Paper No. 8
Presentation Time: 10:25 AM
Investigating the Timing of Late Ordovician Cooling and Glaciation Using Oxygen Isotopes of Conodont Apatite
The Late Ordovician glacial episode is thought to have occurred during a time of elevated atmospheric CO2
levels and it marked the end of a prolonged (>100 My) greenhouse climate mode. Interpretations on when Late Ordovician cooling/glaciation began and how long it lasted range from an abrupt initiation in the Hirnantian stage and lasting perhaps <1 My, to a protracted glacial episode with cooling/glaciation occurring up to ~14 My before the Hirnantian. We are testing the hypothesis that the glacial episode began at least several millions of years before the Hirnantian by analyzing oxygen isotopes from conodonts apatite within Richmondian carbonates. Similar to oxygen isotope analyses of Cenozoic calcareous foraminifera, conodont apatite can provide a high-resolution record of climatically driven changes in seawater temperature and ice-volume.

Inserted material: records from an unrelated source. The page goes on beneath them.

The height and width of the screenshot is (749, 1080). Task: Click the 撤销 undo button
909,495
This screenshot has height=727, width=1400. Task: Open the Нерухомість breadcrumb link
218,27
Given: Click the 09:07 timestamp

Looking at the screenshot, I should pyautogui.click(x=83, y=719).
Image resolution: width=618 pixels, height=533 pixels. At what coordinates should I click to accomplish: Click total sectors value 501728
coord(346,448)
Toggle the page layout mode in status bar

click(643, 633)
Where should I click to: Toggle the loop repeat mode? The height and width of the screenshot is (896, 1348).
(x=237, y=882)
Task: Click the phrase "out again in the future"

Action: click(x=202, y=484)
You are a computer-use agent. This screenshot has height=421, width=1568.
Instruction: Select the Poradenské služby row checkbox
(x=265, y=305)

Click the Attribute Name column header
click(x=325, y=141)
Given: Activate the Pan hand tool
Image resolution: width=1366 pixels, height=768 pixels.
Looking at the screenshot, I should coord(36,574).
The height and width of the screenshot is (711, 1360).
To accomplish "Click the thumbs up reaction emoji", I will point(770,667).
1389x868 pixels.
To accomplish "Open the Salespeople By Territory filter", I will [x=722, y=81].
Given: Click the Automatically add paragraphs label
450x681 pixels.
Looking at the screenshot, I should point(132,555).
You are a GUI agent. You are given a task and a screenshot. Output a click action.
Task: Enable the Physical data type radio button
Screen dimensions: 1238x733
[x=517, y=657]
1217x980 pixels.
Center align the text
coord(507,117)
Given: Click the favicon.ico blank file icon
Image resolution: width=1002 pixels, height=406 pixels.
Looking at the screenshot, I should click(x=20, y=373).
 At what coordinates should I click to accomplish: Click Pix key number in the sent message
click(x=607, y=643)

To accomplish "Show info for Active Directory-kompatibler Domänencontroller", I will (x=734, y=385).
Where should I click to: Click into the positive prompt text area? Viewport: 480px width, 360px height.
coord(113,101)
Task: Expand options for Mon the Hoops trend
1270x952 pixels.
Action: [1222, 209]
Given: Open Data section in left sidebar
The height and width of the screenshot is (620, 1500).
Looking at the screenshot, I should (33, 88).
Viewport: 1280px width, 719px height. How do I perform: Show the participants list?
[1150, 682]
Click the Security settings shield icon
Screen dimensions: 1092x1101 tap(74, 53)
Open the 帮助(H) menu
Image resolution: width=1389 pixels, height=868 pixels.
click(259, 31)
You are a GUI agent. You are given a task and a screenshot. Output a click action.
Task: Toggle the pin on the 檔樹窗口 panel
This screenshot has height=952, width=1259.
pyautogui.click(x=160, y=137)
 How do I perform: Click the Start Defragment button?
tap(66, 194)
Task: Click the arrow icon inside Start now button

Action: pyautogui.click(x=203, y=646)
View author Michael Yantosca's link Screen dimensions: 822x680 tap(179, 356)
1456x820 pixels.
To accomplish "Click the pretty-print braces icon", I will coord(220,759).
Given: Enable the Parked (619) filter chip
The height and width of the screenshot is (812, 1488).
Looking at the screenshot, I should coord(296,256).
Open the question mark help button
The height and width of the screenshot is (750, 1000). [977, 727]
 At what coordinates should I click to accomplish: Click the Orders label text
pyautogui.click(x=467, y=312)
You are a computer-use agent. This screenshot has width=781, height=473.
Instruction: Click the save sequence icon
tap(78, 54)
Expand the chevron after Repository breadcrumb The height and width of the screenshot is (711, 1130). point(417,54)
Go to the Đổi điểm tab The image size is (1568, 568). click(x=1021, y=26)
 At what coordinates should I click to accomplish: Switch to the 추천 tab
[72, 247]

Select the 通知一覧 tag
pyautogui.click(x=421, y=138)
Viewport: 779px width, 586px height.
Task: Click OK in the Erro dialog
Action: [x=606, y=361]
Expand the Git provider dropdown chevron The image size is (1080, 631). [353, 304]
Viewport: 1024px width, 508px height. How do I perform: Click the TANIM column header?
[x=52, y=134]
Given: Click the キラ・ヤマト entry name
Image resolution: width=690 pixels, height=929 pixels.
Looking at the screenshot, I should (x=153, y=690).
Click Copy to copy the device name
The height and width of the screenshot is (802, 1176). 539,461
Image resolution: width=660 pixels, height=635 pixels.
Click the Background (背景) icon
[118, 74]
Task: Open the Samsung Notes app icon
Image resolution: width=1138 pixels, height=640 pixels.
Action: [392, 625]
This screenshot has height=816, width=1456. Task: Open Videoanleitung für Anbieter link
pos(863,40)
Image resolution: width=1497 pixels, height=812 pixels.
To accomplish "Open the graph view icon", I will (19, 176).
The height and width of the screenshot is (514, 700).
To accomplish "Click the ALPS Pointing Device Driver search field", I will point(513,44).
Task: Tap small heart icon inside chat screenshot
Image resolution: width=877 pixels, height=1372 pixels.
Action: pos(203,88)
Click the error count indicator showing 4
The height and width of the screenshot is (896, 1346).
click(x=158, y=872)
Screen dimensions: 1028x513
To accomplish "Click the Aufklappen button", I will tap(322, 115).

Upper Ordovician (Richmondian) carbonates of central Nevada (Hanson Creek Fm) and southern New Mexico (lower Montoya Group) are characterized by at least two ~30-100 m-thick depositional sequences (~1-3 My). The Hanson Creek sequences accumulated within predominantly deep ramp environments, while the Montoya sequences represent deep ramp through shallow ramp environments. Conodonts were collected within transgressive, maximum flooding, highstand, and lowstand systems tracts to evaluate intra-sequence isotopic trends as well as longer-term trends in oxygen isotope values leading into the Hirnantian glaciation.